Q: What plugin ID should I use in the configuration file?

A: Use the complete plugin ID in plugins.entries:

{
  "plugins": {
    "entries": {
      "openclaw-plugin-wecom": { "enabled": true }  // ✅ Correct
    }
  }
}

Do not use the channel id:

{
  "plugins": {
    "entries": {
      "wecom": { "enabled": true }  // ❌ Incorrect
    }
  }
}

Q: Why does openclaw doctor report warnings?

A: If you see configuration warnings, run:

openclaw doctor --fix

This will automatically fix common configuration issues.

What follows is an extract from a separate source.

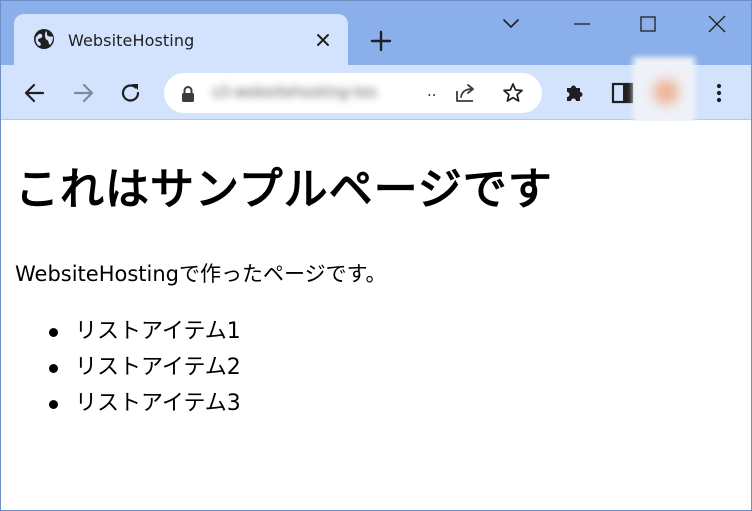 This screenshot has height=511, width=752. Describe the element at coordinates (132, 40) in the screenshot. I see `tab-title: WebsiteHosting` at that location.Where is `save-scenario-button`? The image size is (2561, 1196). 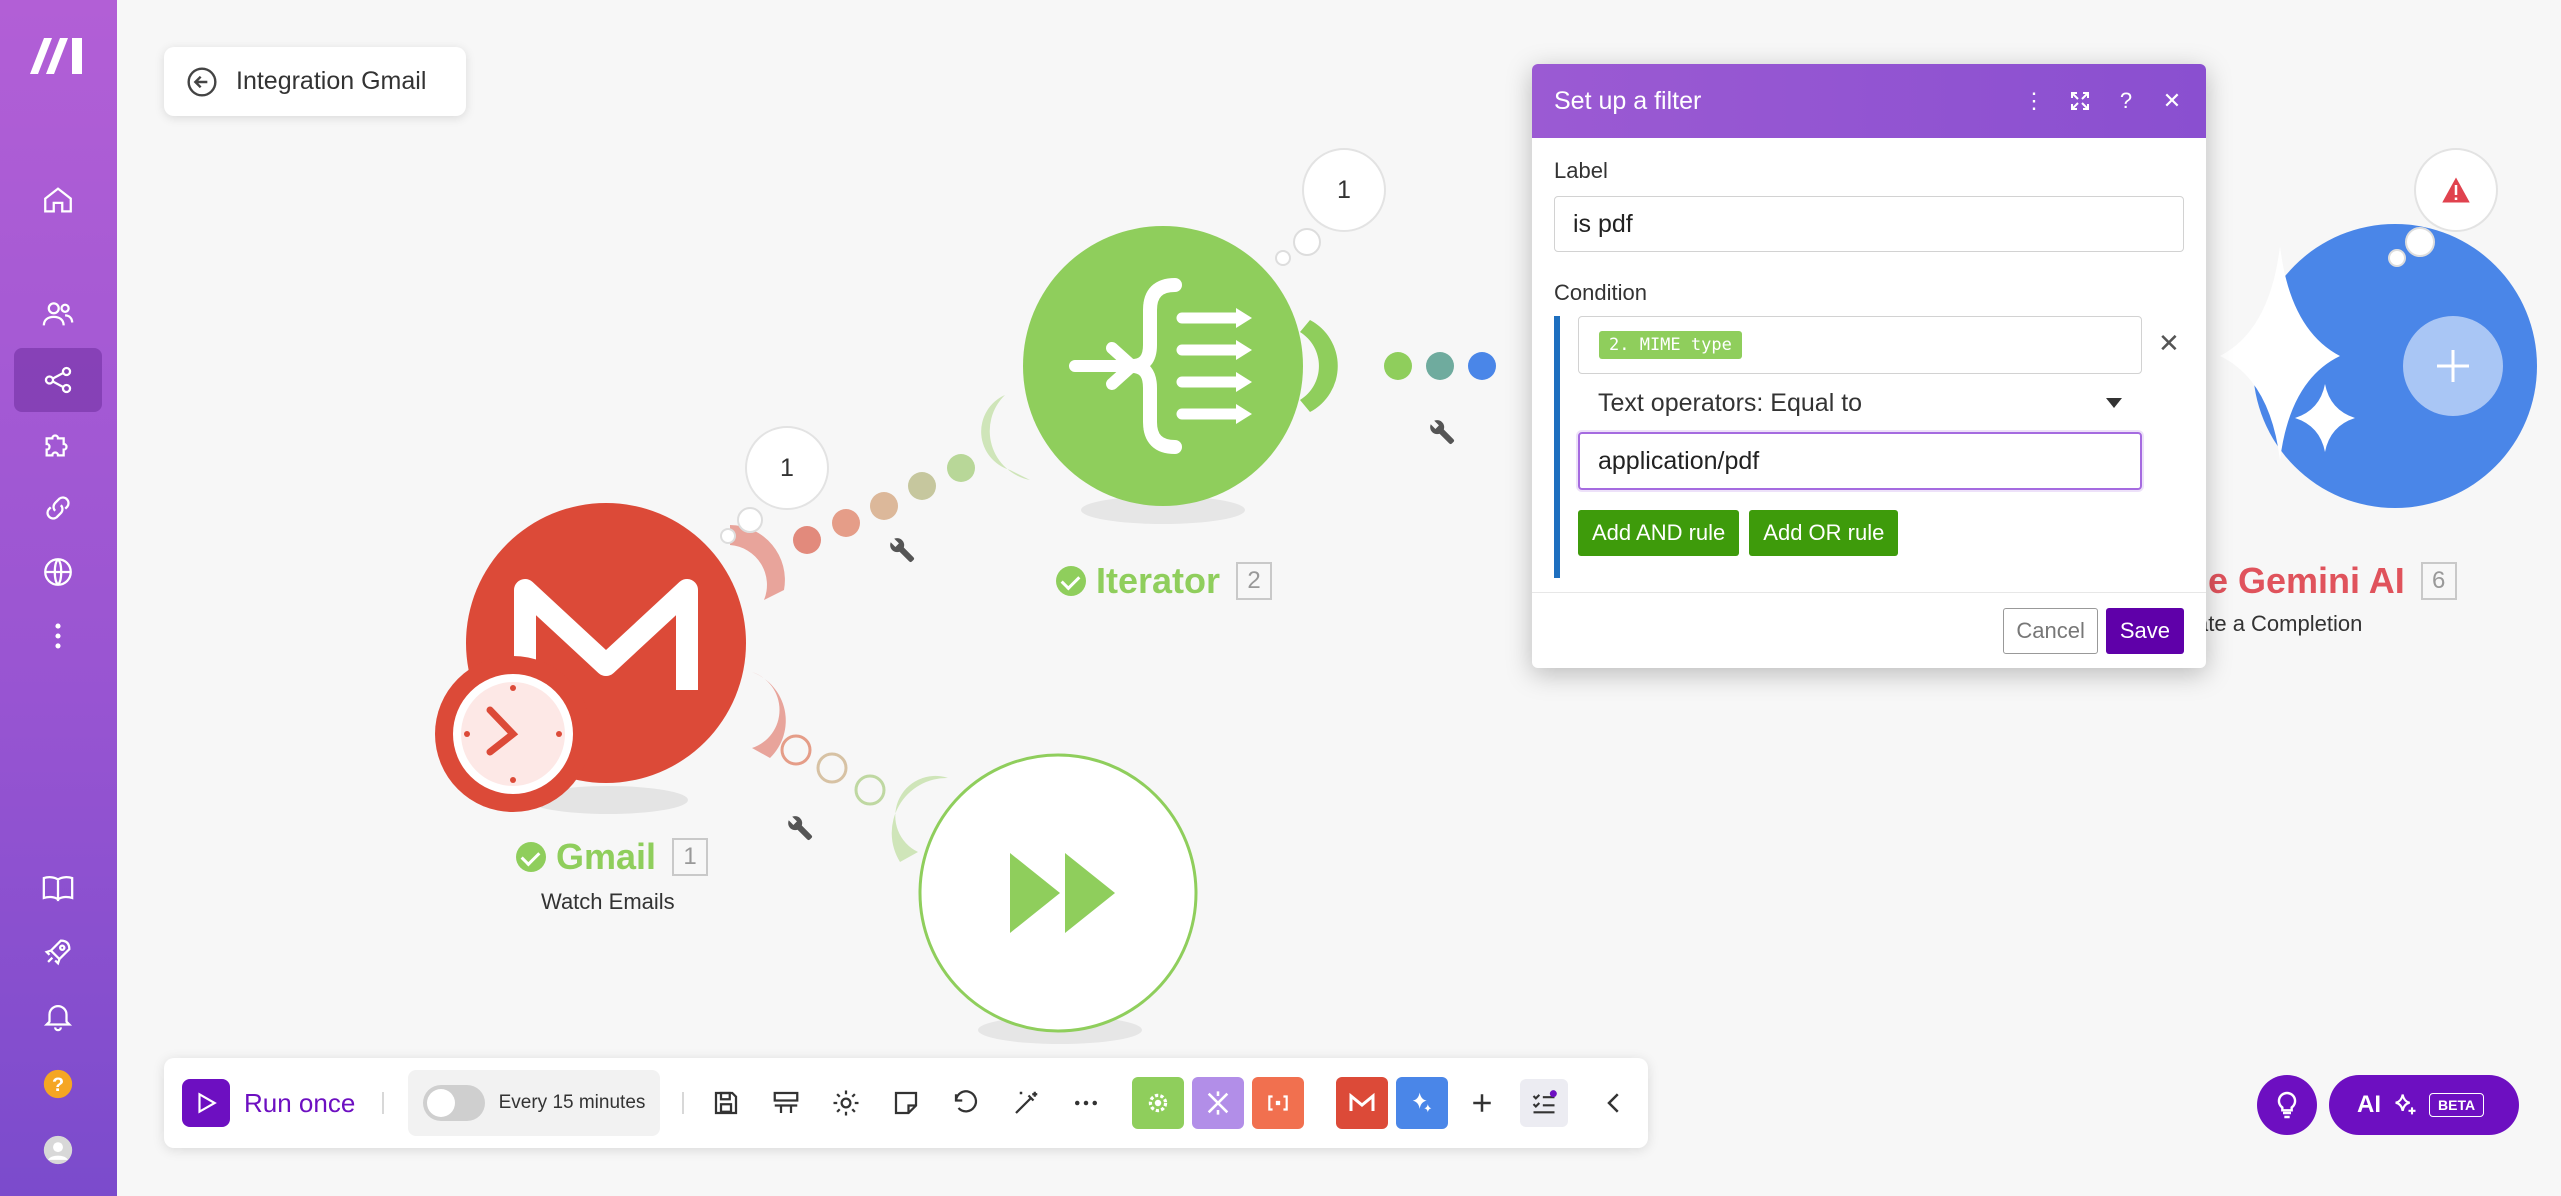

Q: How does image sending work?

A: The plugin automatically handles images generated by OpenClaw (such as browser screenshots):

• Local images (from ~/.openclaw/media/) are automatically encoded to base64 and sent via WeCom's msg_item API
• Image constraints: Max 2MB per image, supports JPG and PNG formats, up to 10 images per message
• No configuration needed: Works out of the box with tools like browser screenshot
• Images appear when the AI completes its response (streaming doesn't support incremental image sending)

Example:

User: "Take a screenshot of GitHub homepage"
AI: [Takes screenshot] → Image displays properly in WeCom ✅

If an image fails to process (size limit, invalid format), the text response will still be delivered and an error will be logged.

Q: How to configure auth token for public-facing OpenClaw with WeCom callbacks?

A: WeCom bot does not need OpenClaw's Gateway Auth Token.

• Gateway Auth Token (gateway.auth.token) is used for:

  • WebUI access authentication
  • WebSocket connection authentication
  • CLI remote connection authentication

• WeCom Webhook (/webhooks/wecom) authentication:

  • Uses WeCom's own signature verification (Token + EncodingAESKey)
  • Does not require Gateway Auth Token
  • OpenClaw plugin system automatically handles webhook routing

Deployment suggestions:

1. If using a reverse proxy (e.g., Nginx), configure authentication exemption for /webhooks/wecom path
2. Or expose the webhook endpoint on a separate port without Gateway Auth

Q: How to fix EncodingAESKey length validation failure?

A: Common causes and solutions:

1. Check configuration key name: Ensure correct key name encodingAesKey (case-sensitive)

   {
     "channels": {
       "wecom": {
         "encodingAesKey": "..."  // ✅ Correct
       }
     }
   }

2. Check key length: EncodingAESKey must be exactly 43 characters

   # Check length
   echo -n "your-key" | wc -c

3. Check for extra spaces/newlines: Ensure no leading/trailing whitespace in the key string

📂 Project Structure

openclaw-plugin-wecom/
├── index.js              # Plugin entry point
├── webhook.js            # WeCom HTTP communication handler
├── dynamic-agent.js      # Dynamic agent routing logic
├── stream-manager.js     # Streaming response manager
├── crypto.js             # WeCom encryption algorithms
├── client.js             # Client logic
├── logger.js             # Logging module
├── utils.js              # Utility functions
├── package.json          # npm package config
└── openclaw.plugin.json  # OpenClaw plugin manifest

🤝 Contributing

We welcome contributions! Please submit Issues or Pull Requests for bugs or feature suggestions.

See CONTRIBUTING.md for details.

📄 License

This project is licensed under the ISC License.